Diciendo y haciendo, me puse al lado de Francisco y entramos á su cuarto.
Rodeados á la pequeña mesita que fungia de escritorio de mi amigo, se encontraban tres personajes, que por ser característicos, me voy á dar el trabajo de bosquejar.
Era el uno Mr. Wood, de nueve arrobas de tara, con cada dedo como un morillo y con cada pié como una canoa traginera; de la piel de su cara escarlata habria podido salir una tambora.
La frente aplastada y ancha, los ojos azules, parapetados en los carnudos pómulos, el cabello blanco, cayendo en hilos separados sobre sus hombros y espaldas.
Negro leviton, con la figura de un baul á medio abrir, y uno de esos sombreros puntiagudos, desgobernados, de ala ancha y accidentada, que solo se ven en la cabeza de un yankee.

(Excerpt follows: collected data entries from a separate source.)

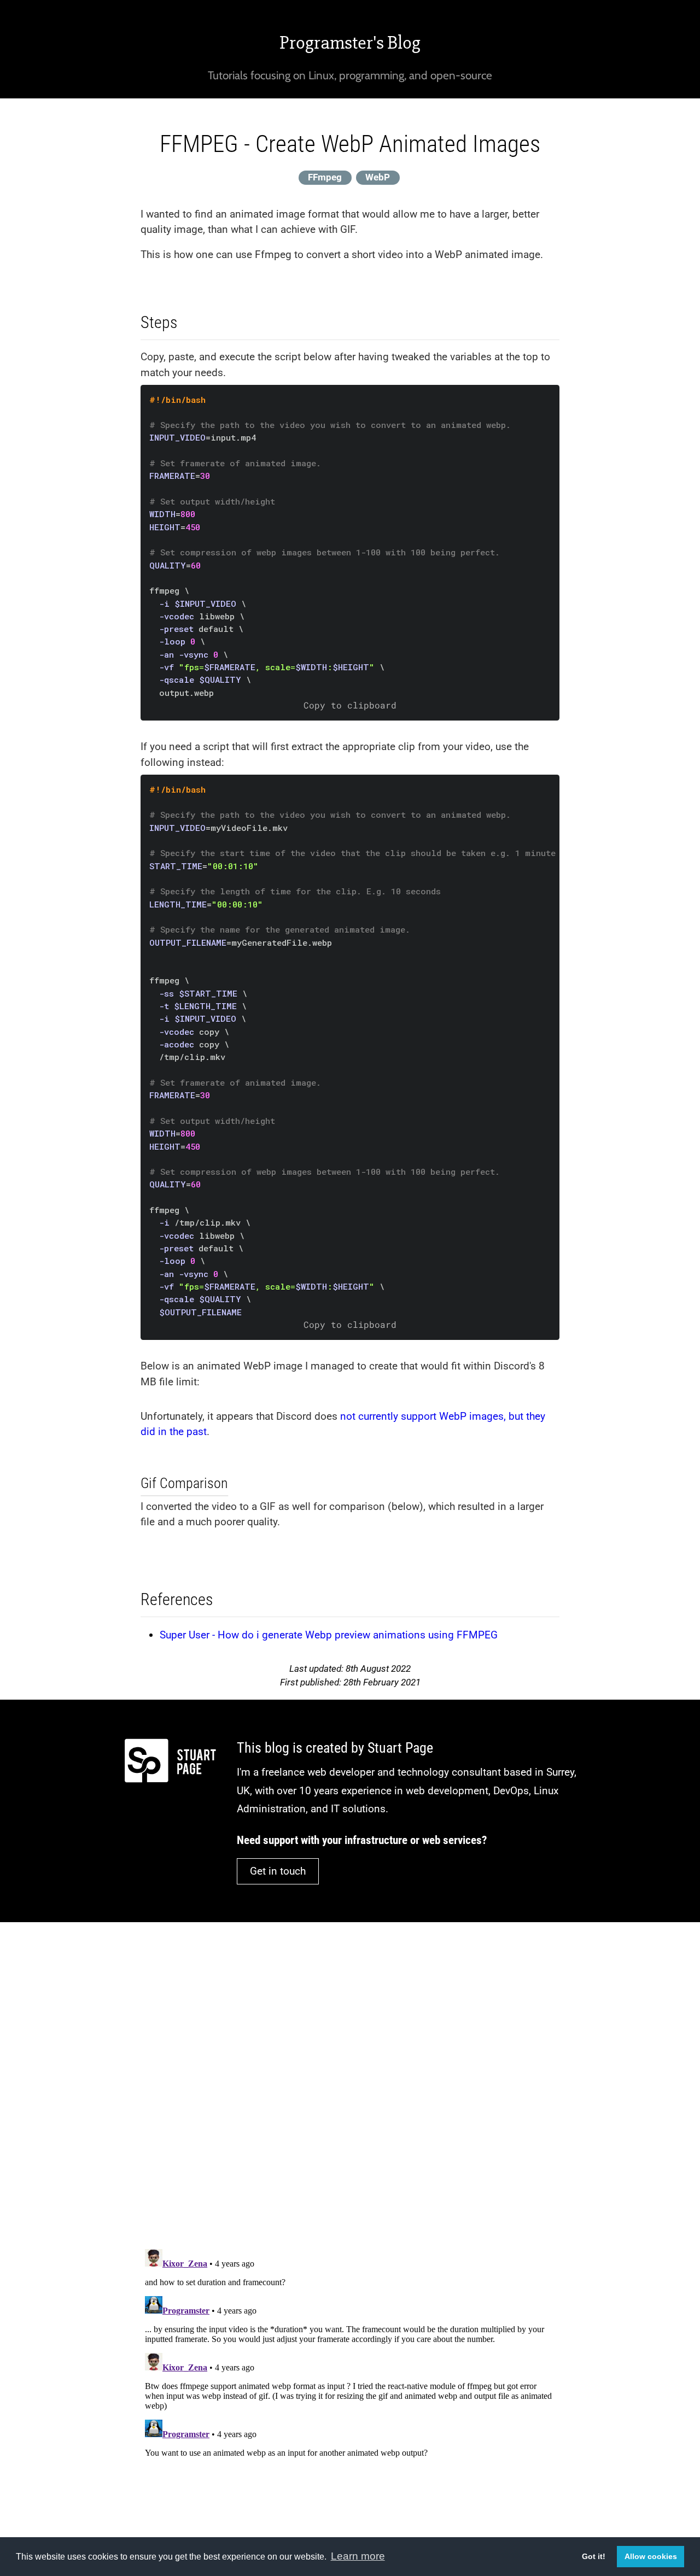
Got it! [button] (593, 2556)
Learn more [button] (358, 2556)
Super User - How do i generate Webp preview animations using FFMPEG (329, 1635)
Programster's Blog (350, 42)
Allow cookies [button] (651, 2556)
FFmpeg (325, 177)
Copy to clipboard (350, 705)
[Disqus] (350, 2078)
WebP (377, 177)
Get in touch (278, 1871)
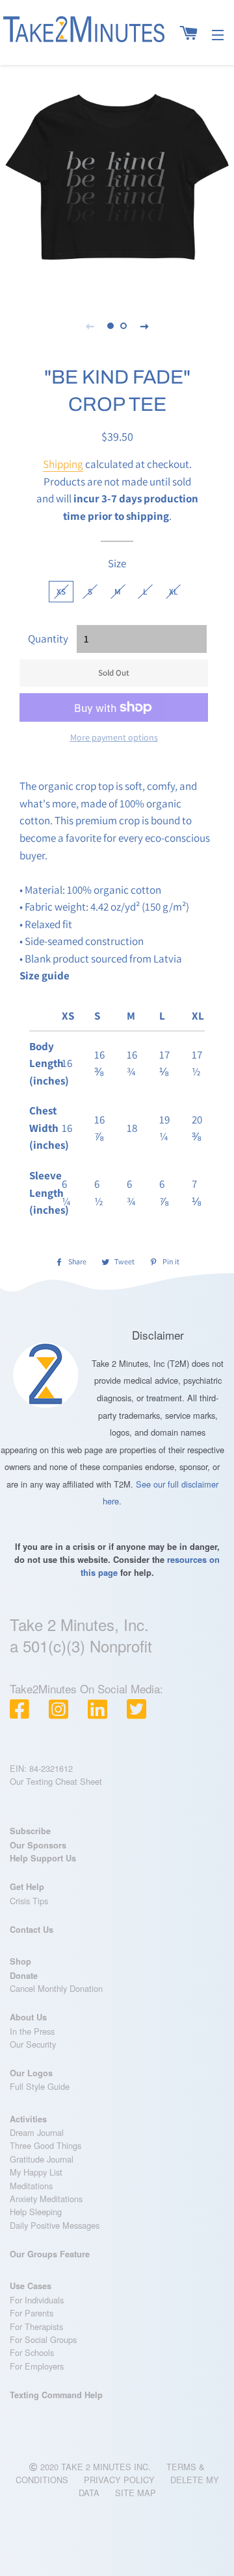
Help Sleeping (36, 2211)
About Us (28, 2017)
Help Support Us (43, 1858)
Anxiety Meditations (46, 2198)
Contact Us (31, 1929)
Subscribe (30, 1831)
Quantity (48, 639)
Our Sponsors (38, 1845)
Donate (24, 1975)
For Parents (31, 2313)
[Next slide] (144, 326)
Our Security (33, 2044)
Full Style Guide (40, 2086)
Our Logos (31, 2073)
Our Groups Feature (50, 2254)
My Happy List (36, 2172)
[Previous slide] (89, 326)
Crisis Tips (29, 1901)
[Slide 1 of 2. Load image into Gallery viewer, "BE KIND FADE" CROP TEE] (110, 325)
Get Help (27, 1887)
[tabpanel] (117, 178)
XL (173, 591)
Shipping (63, 464)
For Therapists (36, 2326)
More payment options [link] (114, 737)
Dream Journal (37, 2132)
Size (117, 563)
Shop (20, 1961)
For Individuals (37, 2300)
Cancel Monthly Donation (56, 1988)
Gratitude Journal (41, 2159)
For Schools (32, 2352)
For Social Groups (43, 2339)
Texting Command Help (56, 2395)
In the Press (32, 2031)
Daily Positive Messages (54, 2225)
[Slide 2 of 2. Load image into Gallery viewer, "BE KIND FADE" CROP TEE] (123, 325)
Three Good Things (45, 2145)
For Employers (37, 2366)
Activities (28, 2119)
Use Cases (30, 2286)
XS (61, 591)
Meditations (31, 2185)
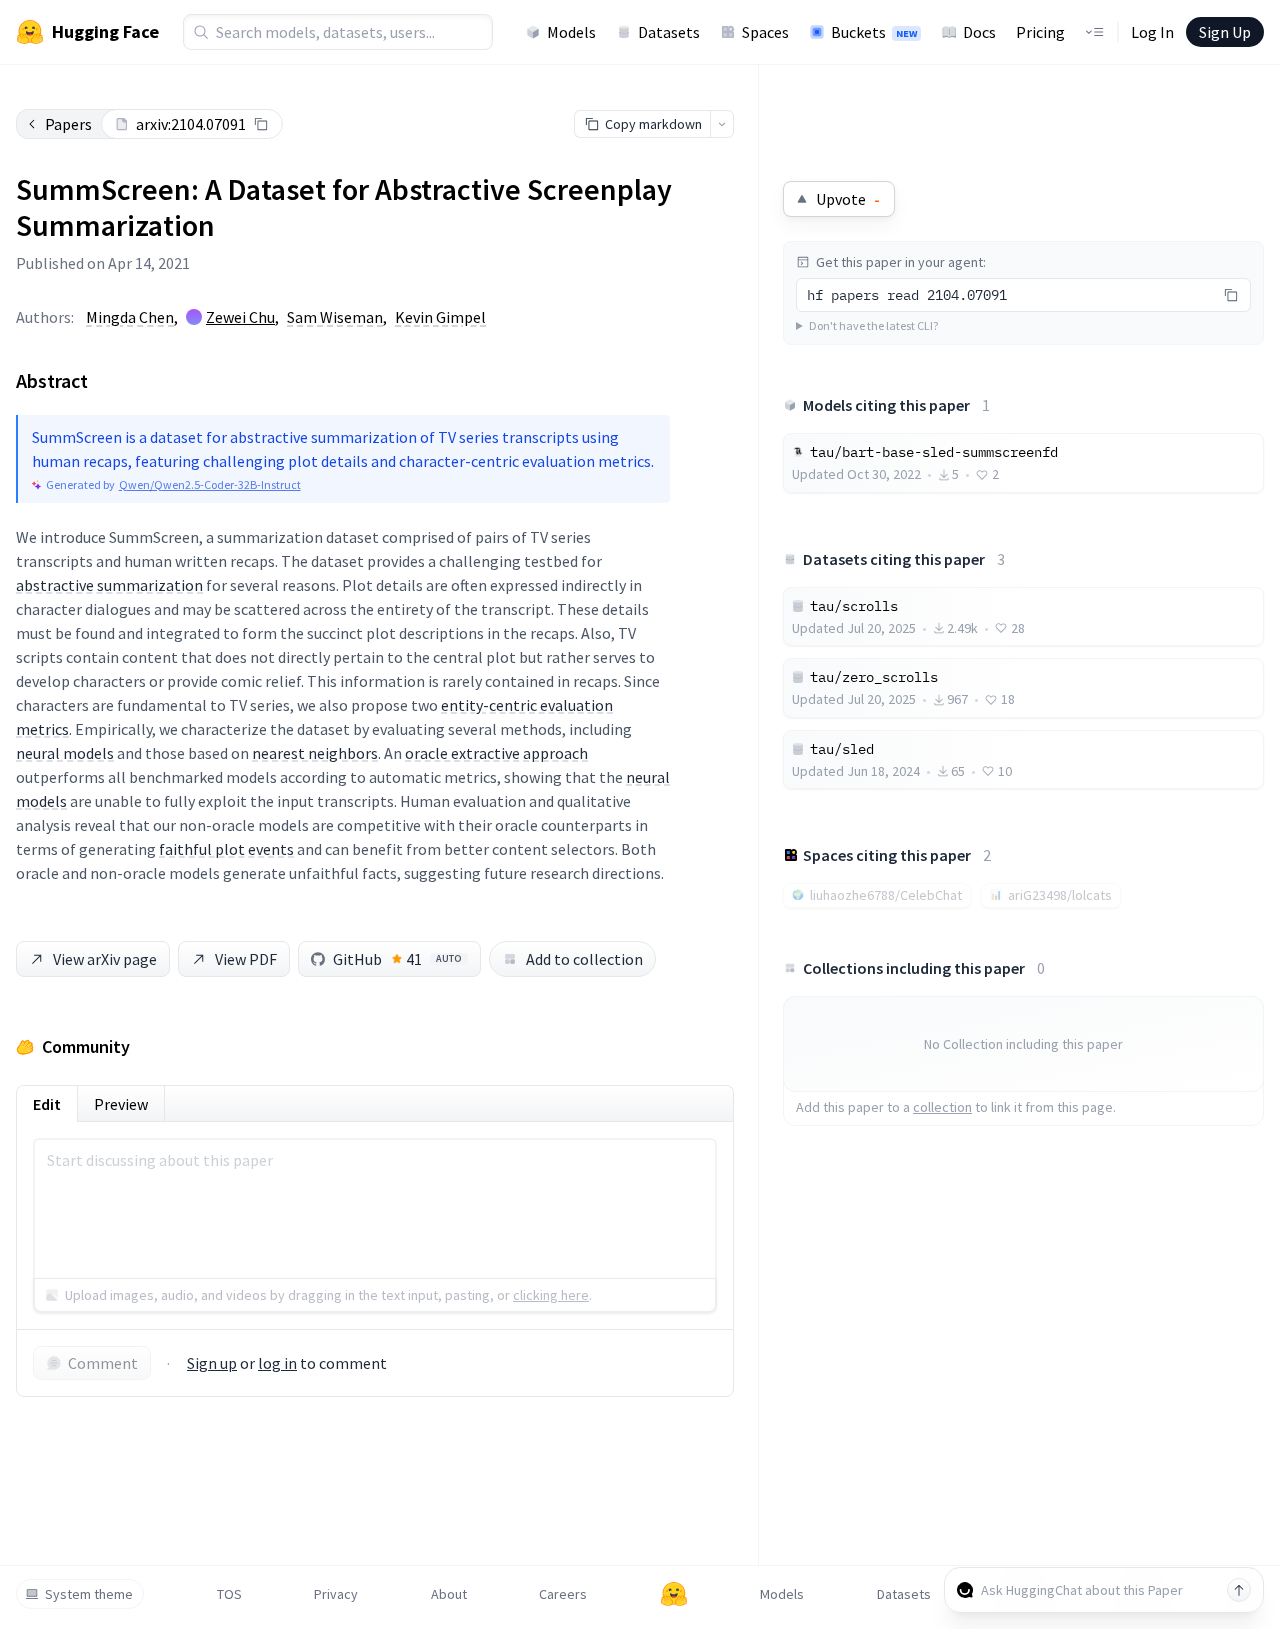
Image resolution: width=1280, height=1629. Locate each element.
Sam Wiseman (335, 317)
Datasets (669, 32)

Ese tosco campesino; ese hombre de carcajada franca y estrepitosa, con una dentadura de marfil luminoso, con su pipa de palo apagada en la diestra, y su pulgar de la mano derecha negro de tabaco; ese tiene más de tres millones de pesos, su casa es como un palacio y se trata como un príncipe.
El otro que está á su lado, con la espina dorsal doblada, dando su rostro casi sobre sus rodillas, cayendo su pelo castaño como una cortina sobre su rostro, con una enorme navaja en la mano, puliendo, como distraido, un palito, volviéndose á cada instante para escupir el negro tabaco que masca grosero; ese, es Mr. Keen, accionista de minas, que en los Stokes ha perdido y ganado inmensas fortunas; hombre de negocios, manejador de plata.

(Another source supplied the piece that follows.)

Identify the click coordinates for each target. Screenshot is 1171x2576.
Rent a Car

El tercero, de sombrero blanco, elegante porte, rica cadena de oro, pálido, rubio, nariz puntiaguda, boca pequeña, escasa patilla y barba rasurada. Es ingeniero de minas: está con el pié derecho sobre el sofá, inclinado sobre la mesa, tiene una de sus manos en el bolsillo del pantalon, cuyo bolsillo encierra llavero, lápices, medidas, compases, navajas, y no sé cuántos útiles que suelen sacar las narices y desaparecen en aquel antro que hemos titulado bolsillo. Este ingeniero, á quien llamaremos Mr. Swift, es hombre de números, y por consiguiente, encanto de los negociantes.